Building Ethiopian coffee brand, ensuring farmers’ benefits

There are millions of farmers in Ethiopia who produce thousands of tons of coffee, making the country the fifth-largest producer in the world after Brazil, Vietnam, Columbia, and Indonesia.

Since recently, various activities are being undertaken to promote Ethiopia’s coffee thereby boost its presence in the international coffee market. For instance, the Ethiopian Government is planning to construct a USD 50 million coffee park in partnership with the Korean government.

The park, which will sit on 30 hectares of land in Ethiopia’s capital Addis Ababa, will play a huge role in promoting the country’s coffee products to the global market. It will have a coffee museum and a coffee market center among many other facilities. The project is expected to be completed in three years time.

Around 95 percent of the Ethiopian coffee is produced by small farmers who work in their own farms and sell their produce to middlemen. These intermediaries are widely suspected of short-changing them on the huge profit margins.

Although the Ethiopian coffee possessed the quality of unique flavor in cafes run by an international chain, sadly, millions of coffee farmers do not reap the benefits of their sweat.

According to documents, for every kilogram of coffee beans an Ethiopian farmer sells for about 3 USD, it is estimated that people up in the supply chain make around 200 USD.

The multi-million dollar coffee business constitutes a substantial percent of Ethiopia’s foreign exchange.
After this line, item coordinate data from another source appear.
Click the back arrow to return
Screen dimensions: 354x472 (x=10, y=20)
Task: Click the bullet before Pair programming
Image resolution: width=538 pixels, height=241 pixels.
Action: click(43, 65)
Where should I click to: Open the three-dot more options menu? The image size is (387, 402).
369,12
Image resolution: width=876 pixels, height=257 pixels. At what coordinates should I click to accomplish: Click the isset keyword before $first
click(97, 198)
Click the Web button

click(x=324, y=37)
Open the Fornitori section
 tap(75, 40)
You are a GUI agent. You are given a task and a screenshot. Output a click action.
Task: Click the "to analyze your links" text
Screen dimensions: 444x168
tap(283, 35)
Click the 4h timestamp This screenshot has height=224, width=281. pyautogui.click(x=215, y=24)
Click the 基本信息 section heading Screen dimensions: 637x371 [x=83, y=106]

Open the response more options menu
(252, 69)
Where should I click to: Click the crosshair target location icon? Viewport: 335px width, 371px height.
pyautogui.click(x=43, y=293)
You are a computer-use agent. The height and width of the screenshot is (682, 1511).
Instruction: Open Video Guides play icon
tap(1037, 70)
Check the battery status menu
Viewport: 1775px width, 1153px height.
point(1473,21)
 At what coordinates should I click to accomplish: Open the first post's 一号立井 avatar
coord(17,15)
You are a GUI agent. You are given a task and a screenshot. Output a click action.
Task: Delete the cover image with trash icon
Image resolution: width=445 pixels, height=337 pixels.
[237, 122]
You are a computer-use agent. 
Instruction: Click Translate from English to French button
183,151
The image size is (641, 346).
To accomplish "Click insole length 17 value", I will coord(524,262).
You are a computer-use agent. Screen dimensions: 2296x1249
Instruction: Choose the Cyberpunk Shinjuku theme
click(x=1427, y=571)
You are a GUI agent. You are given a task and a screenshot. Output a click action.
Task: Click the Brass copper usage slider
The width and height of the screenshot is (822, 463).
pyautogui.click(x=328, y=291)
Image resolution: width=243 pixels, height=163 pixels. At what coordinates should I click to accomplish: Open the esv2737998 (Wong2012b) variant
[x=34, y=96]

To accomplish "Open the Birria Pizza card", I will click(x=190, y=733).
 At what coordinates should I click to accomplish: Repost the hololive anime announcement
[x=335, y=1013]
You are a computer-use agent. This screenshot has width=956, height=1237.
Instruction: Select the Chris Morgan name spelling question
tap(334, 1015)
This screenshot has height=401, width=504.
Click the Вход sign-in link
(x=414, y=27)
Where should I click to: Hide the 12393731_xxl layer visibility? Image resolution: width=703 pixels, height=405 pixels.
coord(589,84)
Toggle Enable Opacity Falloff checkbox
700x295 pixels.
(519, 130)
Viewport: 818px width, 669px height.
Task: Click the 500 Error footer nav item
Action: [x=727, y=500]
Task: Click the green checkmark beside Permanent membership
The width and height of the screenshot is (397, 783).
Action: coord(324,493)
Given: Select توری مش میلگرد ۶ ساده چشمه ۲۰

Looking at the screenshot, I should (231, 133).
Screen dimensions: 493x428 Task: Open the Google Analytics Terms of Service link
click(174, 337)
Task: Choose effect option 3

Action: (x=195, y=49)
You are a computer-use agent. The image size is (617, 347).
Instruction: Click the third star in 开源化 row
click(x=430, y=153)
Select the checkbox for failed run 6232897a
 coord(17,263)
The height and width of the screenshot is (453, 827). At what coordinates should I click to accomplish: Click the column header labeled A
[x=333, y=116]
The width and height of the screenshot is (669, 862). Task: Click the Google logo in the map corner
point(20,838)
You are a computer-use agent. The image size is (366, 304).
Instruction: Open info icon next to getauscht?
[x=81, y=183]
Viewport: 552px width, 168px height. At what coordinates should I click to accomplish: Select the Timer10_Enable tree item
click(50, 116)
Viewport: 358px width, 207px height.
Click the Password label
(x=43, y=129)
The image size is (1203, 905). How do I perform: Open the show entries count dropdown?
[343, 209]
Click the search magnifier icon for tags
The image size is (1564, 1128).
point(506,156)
However, the performance of Ethiopia’s export trade and the benefit of growers have been challenged under various circumstances. Elicit trade, contraband, and failure in promoting the unique coffee products are posing potential challenges.

Even though Ethiopia has improved practices and made important progress all along its coffee value chain, it’s coffee farmers are still lagging behind. Improved coffee plant varieties remain out of reach for too many farmers. The adoption of better processing techniques has been slow, and the rising potential for disease and weather shocks due to climate change is leaving farmers increasingly vulnerable.

To avert illicit trade and contraband, Ethiopia has established a command post under the leadership of the Deputy Prime Minister. On the other hand, the country is going to host Cup of Excellence (CoE) in the coming march with the aid of the United States Agency for International Development and Feed the Future Ethiopia Value Chain (FTFE-VCA).

This value chain has been a market place where the well-informed middlemen, traders, and exporters make high-profit margins at the expense of farmers who are not aware of the market price.

According to Gizat Worku, Chair of the Ethiopian Coffee Exporters Association, the COE will open doors for smallholder farmers on the world stage, giving them a platform to showcase Ethiopian coffee.

The association and stakeholders are providing awareness-raising for coffee producers regarding the supply process of Ethiopia’s specialty coffee and the overall criterion of the competition.

According to the International Food Policy Research Institute (IFPRI) coffee is one of the most important globally traded agricultural commodities, with consumption occurring mostly in developed countries and production in developing ones.

In global markets, Ethiopia’s Arabica coffee is valued for its unique taste. Ninety-five percent of the country’s coffee is cultivated by millions of primarily smallholder, often poor, farming households.

Yet despite its leading position in Africa and the positive changes made in the coffee trade in the last decade, the Ethiopian coffee sector is underperforming, according to recent research by IFPRI, the Ethiopian Development Research Institute (EDRI), and Bonn University’s Institute for Food and Resource Economics.

Ethiopian yields are slightly higher than those of Kenya and Rwanda, but lower than Uganda’s—and only one half to one third the sizes of major Latin American producers’. Ethiopian farmers, meanwhile, receive a smaller share of export prices compared to most other countries.

How to address these problems? A sustained combination of efforts can help. Increased access to and adoption of improved tree varieties, as well as other improved practices, would help to raise yields and to mitigate widespread disease issues. Better access to alternative savings options might lead to higher adoption of washed coffee practices, which could generate higher export earnings.

Finally, a trading sector that allowed international incentives to reach the local producer, as well as traceability to individual producers that are currently anonymous because of the market centers’ institutional opacity, might improve the perception among farmers that increased quality offers substantial financial rewards.